Google BigQuery

target-bigquery (jmriego variant)🥈

For loading data into BigQuery. This repo was migrated from the transferwise namespace.

The target-bigquery loader sends data into Google BigQuery after it was pulled from a source using an extractor

Alternate Implementations

Getting Started

Prerequisites

If you haven't already, follow the initial steps of the Getting Started guide:

  1. Install Meltano
  2. Create your Meltano project

Installation and configuration

  1. Add the target-bigquery loader to your project using
    meltano add
    :
  2. meltano add loader target-bigquery --variant jmriego
  3. Configure the target-bigquery settings using
    meltano config
    :
  4. meltano config target-bigquery set --interactive

Next steps

If you run into any issues, learn how to get help.

Capabilities

The current capabilities for target-bigquery may have been automatically set when originally added to the Hub. Please review the capabilities when using this loader. If you find they are out of date, please consider updating them by making a pull request to the YAML file that defines the capabilities for this loader.

This plugin has the following capabilities:

  • schema-flattening
  • hard-delete
  • soft-delete

You can override these capabilities or specify additional ones in your meltano.yml by adding the capabilities key.

Settings

The target-bigquery settings that are known to Meltano are documented below. To quickly find the setting you're looking for, click on any setting name from the list:

You can also list these settings using

meltano config
with the list subcommand:

meltano config target-bigquery list

You can override these settings or specify additional ones in your meltano.yml by adding the settings key.

Please consider adding any settings you have defined locally to this definition on MeltanoHub by making a pull request to the YAML file that defines the settings for this plugin.

Credentials Path (credentials_path)

  • Environment variable: TARGET_BIGQUERY_CREDENTIALS_PATH
  • Default Value: $MELTANO_PROJECT_ROOT/client_secrets.json

Fully qualified path to client_secrets.json for your service account.

See the "Activate the Google BigQuery API" section of the repository's README and https://cloud.google.com/docs/authentication/production.

By default, this file is expected to be at the root of your project directory.


Configure this setting directly using the following Meltano command:

meltano config target-bigquery set credentials_path [value]

Dataset Id (dataset_id)

  • Environment variable: TARGET_BIGQUERY_DATASET_ID

BigQuery dataset


Configure this setting directly using the following Meltano command:

meltano config target-bigquery set dataset_id [value]

Project Id (project_id)

  • Environment variable: TARGET_BIGQUERY_PROJECT_ID

BigQuery project


Configure this setting directly using the following Meltano command:

meltano config target-bigquery set project_id [value]

Location (location)

  • Environment variable: TARGET_BIGQUERY_LOCATION
  • Default Value: US

Region where BigQuery stores your dataset


Configure this setting directly using the following Meltano command:

meltano config target-bigquery set location [value]

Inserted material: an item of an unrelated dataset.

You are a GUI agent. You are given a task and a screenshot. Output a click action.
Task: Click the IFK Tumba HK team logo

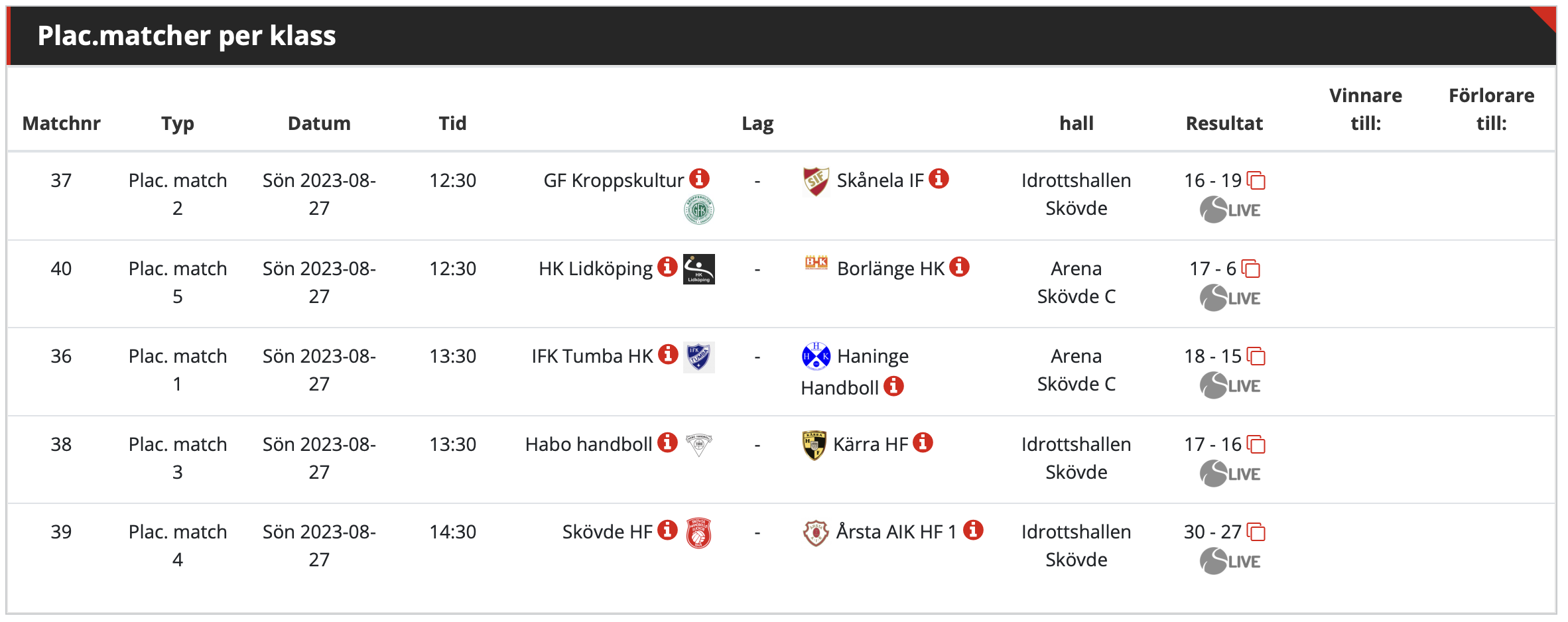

Batch Size Rows (batch_size_rows)

  • Environment variable: TARGET_BIGQUERY_BATCH_SIZE_ROWS
  • Default Value: 100000

Maximum number of rows in each batch. At the end of each batch, the rows in the batch are loaded into BigQuery.


Configure this setting directly using the following Meltano command:

meltano config target-bigquery set batch_size_rows [value]

Flush All Streams (flush_all_streams)

  • Environment variable: TARGET_BIGQUERY_FLUSH_ALL_STREAMS
  • Default Value: false

Flush and load every stream into BigQuery when one batch is full. Warning - This may trigger transfer of data with low number of records, and may cause performance problems.


Configure this setting directly using the following Meltano command:

meltano config target-bigquery set flush_all_streams [value]

Parallelism (parallelism)

  • Environment variable: TARGET_BIGQUERY_PARALLELISM
  • Default Value: 0

The number of threads used to flush tables. 0 will create a thread for each stream, up to parallelism_max. -1 will create a thread for each CPU core. Any other positive number will create that number of threads, up to parallelism_max.


Configure this setting directly using the following Meltano command:

meltano config target-bigquery set parallelism [value]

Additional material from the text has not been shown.